How do I find the number of group homomorphisms from $S_3$ to $\mathbb{Z}/6\mathbb{Z}$? How do I find the number of group homomorphisms from the symmetric group $S_3$ to $\mathbb{Z}/6\mathbb{Z}$?
 A: Hint: The group $\mathbb{Z}/6\mathbb{Z}$ is Abelian, and $S_3$ is non-Abelian.  What does this tell us about the kernel of any homomorphism from $S_3$ to $\mathbb{Z}/6\mathbb{Z}$?  Can we guarantee that certain elements inside $S_3$ must lie in the kernel?  How many should there be?  Now use this to count the total number of homomorphisms.
Added: $S_3$ consists of three elements of order $2$, two elements of order $3$, and the identity.  The elements of order $2$ and $3$ do not commute.  What possible places in $\mathbb{Z}/6\mathbb{Z}$ could I send an element of order $2$?  What about the two elements of order $3$?  
A: The kernel of a homomorphism must be a normal subgroup of the inverse image. Simply $S_3$ has 3 normal subgroups which are $\{e\}$, $A_3$, and $S_3$.
Let $\phi : S_3 \rightarrow \mathbb{Z}_6 $.
Then possible kernels are $\{e\}$, $A_3$, and $S_3$.
Firstly, try $\{e\}$. By First Isomorphism Theorem, $S_3/{e}$ which is $S_3$ itself, $S_3\simeq \phi(S_3)$. The order of $S_3$ is 6 and observe that $\mathbb{Z}_6$ has the same order. Thus, it yields $\phi(S_3)=\mathbb{Z}_6$. However, $S_3$ is not abelian although $\mathbb{Z}_6$ is. It is contradiction. Therefore, $\ker\phi$ cannot be $\{e\}$.
Secondly, let's check for $\ker\phi=S_3$. Then you can map every element of $S_3$ to the identity of $\mathbb{Z}_6$, that is, $\phi(s)=0$, $\forall s \in S_3$.
The last option is $\ker\phi = A_3$, therefore the order of the factor group $S_3/A_3$ is $2$. First isomorphism theorem gives us: $S_3/A_3 \simeq \phi(S_3)$, then $\phi(S_3)$ is $\{3,0\}. $
$\phi(s)= 0$ if $s \in A_3$.
Otherwise, $\phi(s)= 3$
As a conclusion, the answer is $2$.
A: Let $\phi: G\rightarrow H$ be a surjective homomorphism.  Suppose that $H$ is abelian.  Can you prove that the commutator subgroup of $G$ must be contained in $\text{ker}\phi$?  (Recall: the commutator subgroup of $G$, denoted $G'$, is the subgroup generated by $\{g^{-1}h^{-1}gh : g,h \in G \}$.)

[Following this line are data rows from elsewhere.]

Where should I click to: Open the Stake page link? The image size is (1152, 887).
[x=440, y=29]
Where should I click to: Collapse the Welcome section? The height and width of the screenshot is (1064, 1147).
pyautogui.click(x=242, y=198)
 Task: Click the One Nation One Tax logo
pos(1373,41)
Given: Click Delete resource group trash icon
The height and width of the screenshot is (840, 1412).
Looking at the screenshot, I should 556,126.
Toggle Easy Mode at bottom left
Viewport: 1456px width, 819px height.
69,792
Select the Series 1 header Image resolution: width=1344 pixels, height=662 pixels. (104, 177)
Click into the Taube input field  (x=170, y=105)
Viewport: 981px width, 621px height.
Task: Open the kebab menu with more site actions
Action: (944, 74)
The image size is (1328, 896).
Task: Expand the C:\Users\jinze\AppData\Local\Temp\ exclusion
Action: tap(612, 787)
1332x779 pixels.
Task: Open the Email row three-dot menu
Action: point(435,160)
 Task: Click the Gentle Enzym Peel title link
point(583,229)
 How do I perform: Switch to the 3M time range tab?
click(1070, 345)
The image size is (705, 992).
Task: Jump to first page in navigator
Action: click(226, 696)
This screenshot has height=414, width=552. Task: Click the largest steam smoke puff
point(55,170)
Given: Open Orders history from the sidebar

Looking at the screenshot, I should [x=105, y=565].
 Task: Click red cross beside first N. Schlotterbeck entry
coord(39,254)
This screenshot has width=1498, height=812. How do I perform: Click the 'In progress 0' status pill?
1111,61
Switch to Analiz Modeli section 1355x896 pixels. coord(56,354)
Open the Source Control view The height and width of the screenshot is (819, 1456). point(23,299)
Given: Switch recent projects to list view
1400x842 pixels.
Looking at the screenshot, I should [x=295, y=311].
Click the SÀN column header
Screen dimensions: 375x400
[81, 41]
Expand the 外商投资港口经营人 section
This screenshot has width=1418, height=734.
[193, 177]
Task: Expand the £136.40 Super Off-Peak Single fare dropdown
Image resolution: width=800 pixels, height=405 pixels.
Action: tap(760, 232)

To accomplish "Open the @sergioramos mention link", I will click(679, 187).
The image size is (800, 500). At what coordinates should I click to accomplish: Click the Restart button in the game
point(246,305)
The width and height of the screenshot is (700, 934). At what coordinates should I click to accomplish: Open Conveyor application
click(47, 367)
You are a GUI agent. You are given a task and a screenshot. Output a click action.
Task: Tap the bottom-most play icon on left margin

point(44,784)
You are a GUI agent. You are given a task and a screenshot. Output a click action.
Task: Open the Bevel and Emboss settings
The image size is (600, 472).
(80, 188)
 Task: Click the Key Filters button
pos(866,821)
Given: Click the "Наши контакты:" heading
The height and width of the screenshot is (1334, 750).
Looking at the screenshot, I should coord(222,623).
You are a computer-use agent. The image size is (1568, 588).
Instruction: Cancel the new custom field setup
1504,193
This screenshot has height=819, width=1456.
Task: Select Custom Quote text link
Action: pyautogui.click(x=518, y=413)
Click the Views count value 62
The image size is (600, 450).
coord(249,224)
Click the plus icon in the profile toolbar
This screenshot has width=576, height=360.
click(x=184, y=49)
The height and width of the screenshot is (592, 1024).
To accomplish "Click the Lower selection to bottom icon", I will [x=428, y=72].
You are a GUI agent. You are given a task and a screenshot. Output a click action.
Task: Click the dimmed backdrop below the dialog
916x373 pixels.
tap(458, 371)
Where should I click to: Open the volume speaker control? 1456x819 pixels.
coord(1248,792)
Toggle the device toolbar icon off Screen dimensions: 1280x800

 By the first isomorphism theorem, $G/\text{ker}\phi\cong H$.  Write $\text{ker}\phi$ as $K$.  Since $H$ is abelian, so is $G/K$, and thus $(gK)(hK)=(hK)g(K) \Leftrightarrow (gh)K=(hg)K \Leftrightarrow (g^{-1}h^{-1}gh)K= K$ we have $g^{-1}h^{-1}gh\in K$.  Since this is true for all $g,h\in G$, we have that $G'\leqslant K$.  (Of course, we can simply do these steps backwards to show that the converse is true, so in fact $G'\leqslant K$ if and only if $G/K$ is abelian.)

By a simple computation, $S_3'$ is the subgroup of rotations of order $3$.  I claim that $\phi:S_3\rightarrow \mathbb{Z}_6$ cannot be surjective.  Why?

 Since $[S_3:S_3']=2$ and $S_3'\leqslant \text{ker}\phi$, $S_3/\text{ker}\phi$ has order at most $2$.

With this information, you should be able to deduce which subgroups of $\mathbb{Z}_6$ can be an image of a homomorphism from $S_3$.  From this you can easily count the number of homomorphisms.